(Text shown begins)
Society Usurps Parental Roles

When one surrenders an objective presumption-for-life it introduces challenges in enforcing the new ethic. As the 1982 mentality chipped away our moral senses, the door was opened to legalize assisted suicide. One of the earliest effective proponents of the right to assisted suicide was a journalist named Derek Humphry – also from England. In 1975 Derek assisted his wife, Jean, in ending her life. He was not prosecuted. Instead, he moved to the United States where he later formed the Hemlock Society and published a self-help manual on how to kill oneself.

Other countries have since legalized assisted suicide. The Netherlands led the way by permitting the practice despite its illegality. Eventually, assisted suicide became legal in the Netherlands, and, predictably, the values continue to erode. In 2004 the Groningen Protocol was introduced to help parents work with their doctor in choosing assisted death for their newborn if he or she was born with disabilities.

That brings us to Charlie Gard in England. In his case, the parents wanted to preserve Charlie’s life. They wanted to explore treatment and raised well over one million dollars to relocate him to the United States for such treatment. The Court, however, refused to permit the parents that right. Instead, under the more subjective presumption-for-death ethic, the Court usurped parental rights to declare Charlie should die for his own good.

Should any court ever step in to usurp parental authority? Absolutely, but it must be for a clear, objective, and overriding principle, like the presumption-for-life. Courts have been permitted to terminate parental rights when parental decisions or inaction endanger the life of a child. In Charlie’s case, the parents are being usurped because they want to preserve his life.
(Text shown ends)
(Information supplied begins)
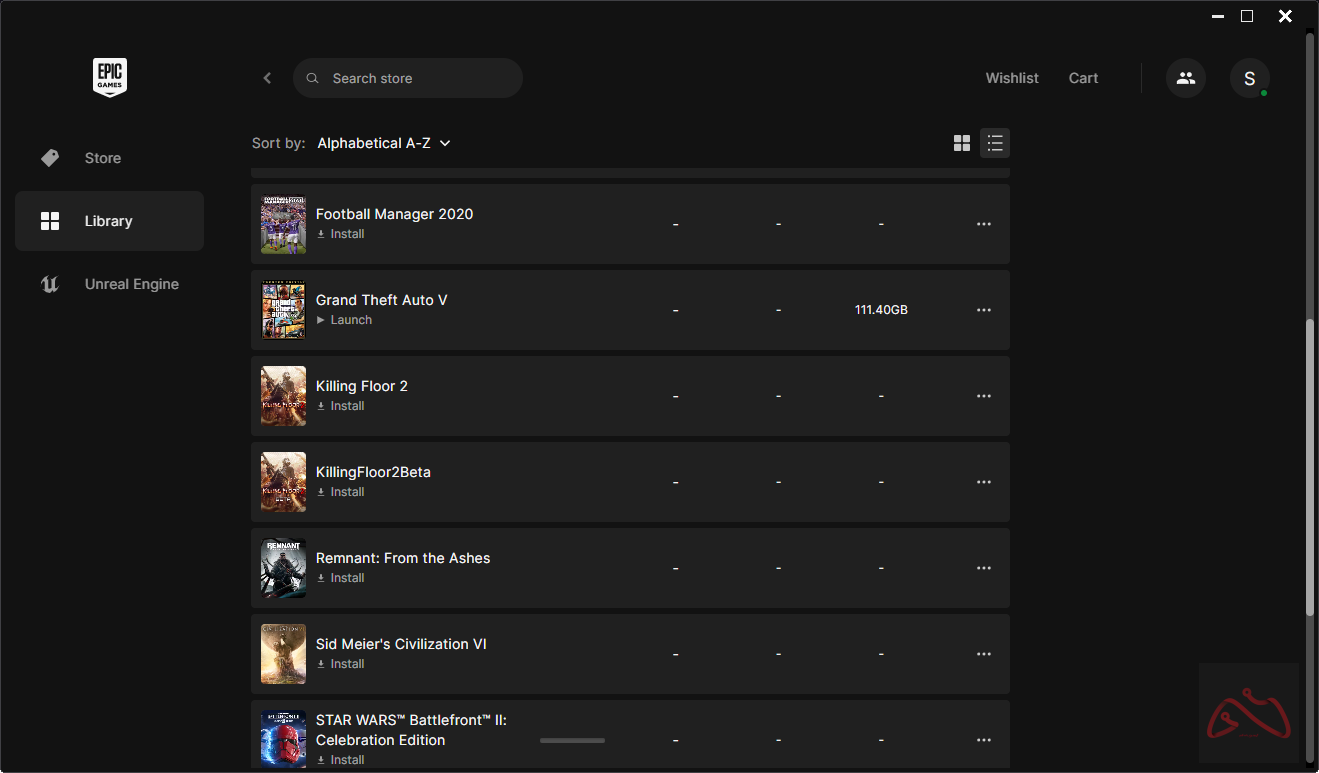The width and height of the screenshot is (1319, 773).
Task: Install Killing Floor 2
Action: 346,406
(Information supplied ends)
What you will do:
In the text about parental roles, translate this sentence into Spanish: "In 1975 Derek assisted his wife, Jean, in ending her life."

Exercise output:
En 1975, Derek ayudó a su esposa, Jean, a poner fin a su vida.